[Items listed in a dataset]
◇ ◇ ◇ ◇ ◇

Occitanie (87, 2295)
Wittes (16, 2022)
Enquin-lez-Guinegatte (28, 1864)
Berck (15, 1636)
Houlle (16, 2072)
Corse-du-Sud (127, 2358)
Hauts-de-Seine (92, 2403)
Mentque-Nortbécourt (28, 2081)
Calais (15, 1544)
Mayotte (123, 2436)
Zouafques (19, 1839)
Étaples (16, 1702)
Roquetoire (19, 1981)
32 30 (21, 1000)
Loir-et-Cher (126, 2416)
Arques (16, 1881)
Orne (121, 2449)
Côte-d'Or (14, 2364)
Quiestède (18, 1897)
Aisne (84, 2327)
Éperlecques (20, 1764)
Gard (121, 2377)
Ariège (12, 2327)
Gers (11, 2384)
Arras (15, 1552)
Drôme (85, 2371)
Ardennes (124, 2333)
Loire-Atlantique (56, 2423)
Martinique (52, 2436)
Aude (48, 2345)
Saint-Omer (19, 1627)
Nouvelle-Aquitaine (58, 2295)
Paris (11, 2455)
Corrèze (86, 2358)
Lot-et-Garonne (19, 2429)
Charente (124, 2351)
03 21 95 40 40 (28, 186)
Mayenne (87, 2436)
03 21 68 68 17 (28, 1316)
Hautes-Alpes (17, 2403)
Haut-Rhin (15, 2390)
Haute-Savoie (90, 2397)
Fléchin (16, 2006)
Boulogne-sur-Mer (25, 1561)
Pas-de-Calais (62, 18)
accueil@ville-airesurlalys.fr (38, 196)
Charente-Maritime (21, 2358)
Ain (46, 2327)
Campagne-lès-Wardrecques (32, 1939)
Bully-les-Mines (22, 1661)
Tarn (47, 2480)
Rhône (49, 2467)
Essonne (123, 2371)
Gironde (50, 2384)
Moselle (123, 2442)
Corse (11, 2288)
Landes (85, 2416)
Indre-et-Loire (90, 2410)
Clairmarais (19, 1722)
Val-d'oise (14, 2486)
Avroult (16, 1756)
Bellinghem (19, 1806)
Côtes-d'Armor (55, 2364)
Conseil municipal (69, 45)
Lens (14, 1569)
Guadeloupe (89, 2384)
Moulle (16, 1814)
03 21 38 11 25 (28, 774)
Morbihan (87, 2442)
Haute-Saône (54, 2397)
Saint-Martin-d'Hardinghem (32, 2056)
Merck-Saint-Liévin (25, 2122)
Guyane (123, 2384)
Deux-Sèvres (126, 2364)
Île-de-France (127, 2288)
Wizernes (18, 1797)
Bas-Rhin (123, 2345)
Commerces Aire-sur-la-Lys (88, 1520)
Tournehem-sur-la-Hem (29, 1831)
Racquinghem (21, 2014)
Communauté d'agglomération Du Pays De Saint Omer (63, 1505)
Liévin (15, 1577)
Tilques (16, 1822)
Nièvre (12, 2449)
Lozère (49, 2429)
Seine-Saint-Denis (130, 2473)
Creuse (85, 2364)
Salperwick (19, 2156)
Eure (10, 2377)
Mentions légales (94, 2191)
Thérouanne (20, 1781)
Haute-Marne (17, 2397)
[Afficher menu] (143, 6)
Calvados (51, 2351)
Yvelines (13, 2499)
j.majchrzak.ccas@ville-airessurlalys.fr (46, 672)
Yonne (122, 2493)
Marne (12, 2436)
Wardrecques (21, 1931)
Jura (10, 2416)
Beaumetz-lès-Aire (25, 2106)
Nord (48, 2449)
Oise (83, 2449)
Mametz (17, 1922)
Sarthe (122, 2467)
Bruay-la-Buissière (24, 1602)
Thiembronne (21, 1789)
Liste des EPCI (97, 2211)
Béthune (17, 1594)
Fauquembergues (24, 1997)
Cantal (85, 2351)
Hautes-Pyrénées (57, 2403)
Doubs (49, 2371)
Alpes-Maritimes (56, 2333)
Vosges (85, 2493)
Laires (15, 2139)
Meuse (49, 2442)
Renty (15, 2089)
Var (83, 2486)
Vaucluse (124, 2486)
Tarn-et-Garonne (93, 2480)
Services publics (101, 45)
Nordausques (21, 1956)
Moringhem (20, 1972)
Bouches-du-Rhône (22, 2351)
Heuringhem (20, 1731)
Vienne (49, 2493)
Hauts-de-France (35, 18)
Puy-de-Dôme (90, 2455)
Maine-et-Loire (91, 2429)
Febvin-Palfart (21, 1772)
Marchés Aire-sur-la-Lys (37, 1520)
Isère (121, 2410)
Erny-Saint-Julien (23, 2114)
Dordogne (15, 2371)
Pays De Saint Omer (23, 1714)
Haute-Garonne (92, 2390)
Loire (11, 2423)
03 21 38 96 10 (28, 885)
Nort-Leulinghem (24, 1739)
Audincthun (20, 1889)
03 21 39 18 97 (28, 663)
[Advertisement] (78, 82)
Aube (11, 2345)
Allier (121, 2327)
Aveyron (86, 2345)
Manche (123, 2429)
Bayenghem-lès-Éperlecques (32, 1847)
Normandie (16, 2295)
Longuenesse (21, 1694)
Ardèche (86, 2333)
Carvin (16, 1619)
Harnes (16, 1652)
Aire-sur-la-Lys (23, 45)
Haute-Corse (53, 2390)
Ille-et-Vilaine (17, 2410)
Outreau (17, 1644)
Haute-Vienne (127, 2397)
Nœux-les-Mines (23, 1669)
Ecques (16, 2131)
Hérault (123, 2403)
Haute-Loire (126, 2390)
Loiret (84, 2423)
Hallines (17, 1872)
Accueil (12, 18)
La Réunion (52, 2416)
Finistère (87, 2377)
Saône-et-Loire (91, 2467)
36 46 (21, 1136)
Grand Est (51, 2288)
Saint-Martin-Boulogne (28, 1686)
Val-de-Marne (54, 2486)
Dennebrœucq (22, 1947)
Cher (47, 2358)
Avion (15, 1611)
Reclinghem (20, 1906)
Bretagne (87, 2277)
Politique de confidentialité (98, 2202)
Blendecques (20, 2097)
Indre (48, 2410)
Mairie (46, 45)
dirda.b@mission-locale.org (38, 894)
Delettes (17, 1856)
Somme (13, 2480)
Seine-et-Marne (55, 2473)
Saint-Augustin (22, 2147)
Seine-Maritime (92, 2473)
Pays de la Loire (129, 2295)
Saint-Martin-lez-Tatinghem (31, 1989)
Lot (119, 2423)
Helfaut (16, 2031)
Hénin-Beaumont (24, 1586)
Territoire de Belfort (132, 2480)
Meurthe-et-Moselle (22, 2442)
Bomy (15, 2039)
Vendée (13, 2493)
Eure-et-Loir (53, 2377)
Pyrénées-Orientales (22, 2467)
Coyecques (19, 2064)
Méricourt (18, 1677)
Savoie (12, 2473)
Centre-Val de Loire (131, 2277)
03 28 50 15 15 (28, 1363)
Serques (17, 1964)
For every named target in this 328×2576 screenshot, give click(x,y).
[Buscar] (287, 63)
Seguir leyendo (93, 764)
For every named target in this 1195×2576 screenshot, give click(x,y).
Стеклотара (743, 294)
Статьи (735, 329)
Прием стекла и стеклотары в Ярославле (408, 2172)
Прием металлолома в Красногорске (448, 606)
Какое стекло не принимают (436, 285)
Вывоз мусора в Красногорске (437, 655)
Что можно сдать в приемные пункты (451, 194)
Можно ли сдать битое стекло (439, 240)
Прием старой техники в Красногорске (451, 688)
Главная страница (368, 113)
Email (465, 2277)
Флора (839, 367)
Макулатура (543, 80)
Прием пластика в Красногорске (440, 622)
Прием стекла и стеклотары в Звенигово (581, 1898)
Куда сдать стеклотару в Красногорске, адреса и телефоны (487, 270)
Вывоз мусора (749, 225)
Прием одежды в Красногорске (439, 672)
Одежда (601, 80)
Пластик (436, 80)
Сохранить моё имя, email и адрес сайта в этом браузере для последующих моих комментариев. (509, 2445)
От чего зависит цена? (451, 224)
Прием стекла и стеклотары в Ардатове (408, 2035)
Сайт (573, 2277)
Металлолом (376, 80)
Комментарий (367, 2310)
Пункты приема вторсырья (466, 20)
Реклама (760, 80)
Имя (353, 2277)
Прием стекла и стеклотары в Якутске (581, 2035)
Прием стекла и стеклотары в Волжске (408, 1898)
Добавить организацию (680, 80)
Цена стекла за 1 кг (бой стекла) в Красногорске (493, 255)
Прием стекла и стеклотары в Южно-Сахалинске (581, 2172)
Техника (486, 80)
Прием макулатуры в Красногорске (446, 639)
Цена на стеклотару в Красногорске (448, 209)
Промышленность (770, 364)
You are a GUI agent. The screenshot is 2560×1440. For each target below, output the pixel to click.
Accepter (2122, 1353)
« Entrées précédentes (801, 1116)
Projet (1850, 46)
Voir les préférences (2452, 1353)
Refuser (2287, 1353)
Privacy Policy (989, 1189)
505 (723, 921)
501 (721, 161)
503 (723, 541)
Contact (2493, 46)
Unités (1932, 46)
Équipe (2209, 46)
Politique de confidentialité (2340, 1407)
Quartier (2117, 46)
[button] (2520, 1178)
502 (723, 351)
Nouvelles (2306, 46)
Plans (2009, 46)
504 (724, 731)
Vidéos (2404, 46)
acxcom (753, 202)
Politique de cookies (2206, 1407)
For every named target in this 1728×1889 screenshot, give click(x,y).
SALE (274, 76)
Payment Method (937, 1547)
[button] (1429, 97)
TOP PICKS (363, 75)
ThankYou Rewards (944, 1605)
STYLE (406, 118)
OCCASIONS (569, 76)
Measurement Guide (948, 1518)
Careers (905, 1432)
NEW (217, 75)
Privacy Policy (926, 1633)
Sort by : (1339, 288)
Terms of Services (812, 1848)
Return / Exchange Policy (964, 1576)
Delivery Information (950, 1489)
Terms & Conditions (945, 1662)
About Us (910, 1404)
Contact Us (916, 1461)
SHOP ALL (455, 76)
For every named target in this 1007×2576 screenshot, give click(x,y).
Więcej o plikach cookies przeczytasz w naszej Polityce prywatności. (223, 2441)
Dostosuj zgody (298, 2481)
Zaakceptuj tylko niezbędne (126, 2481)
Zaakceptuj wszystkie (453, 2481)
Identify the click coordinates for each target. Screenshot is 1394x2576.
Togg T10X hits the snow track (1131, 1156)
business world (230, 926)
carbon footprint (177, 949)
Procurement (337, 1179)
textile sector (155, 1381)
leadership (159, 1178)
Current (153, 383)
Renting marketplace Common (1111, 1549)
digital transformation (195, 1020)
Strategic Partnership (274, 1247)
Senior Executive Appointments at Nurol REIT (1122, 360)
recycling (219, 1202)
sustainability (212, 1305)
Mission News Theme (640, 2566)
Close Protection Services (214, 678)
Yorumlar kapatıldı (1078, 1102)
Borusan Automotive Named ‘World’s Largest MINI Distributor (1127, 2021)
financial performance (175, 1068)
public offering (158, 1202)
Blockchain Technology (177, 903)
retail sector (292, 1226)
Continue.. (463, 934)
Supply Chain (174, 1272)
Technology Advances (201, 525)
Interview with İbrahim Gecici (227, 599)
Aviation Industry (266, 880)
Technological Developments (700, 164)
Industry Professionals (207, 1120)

◇ ◇ ◇ ◇ ◇

State how many lines in the entries above hold the word "Красногорске", with no further text.

--- Problem solution ---
9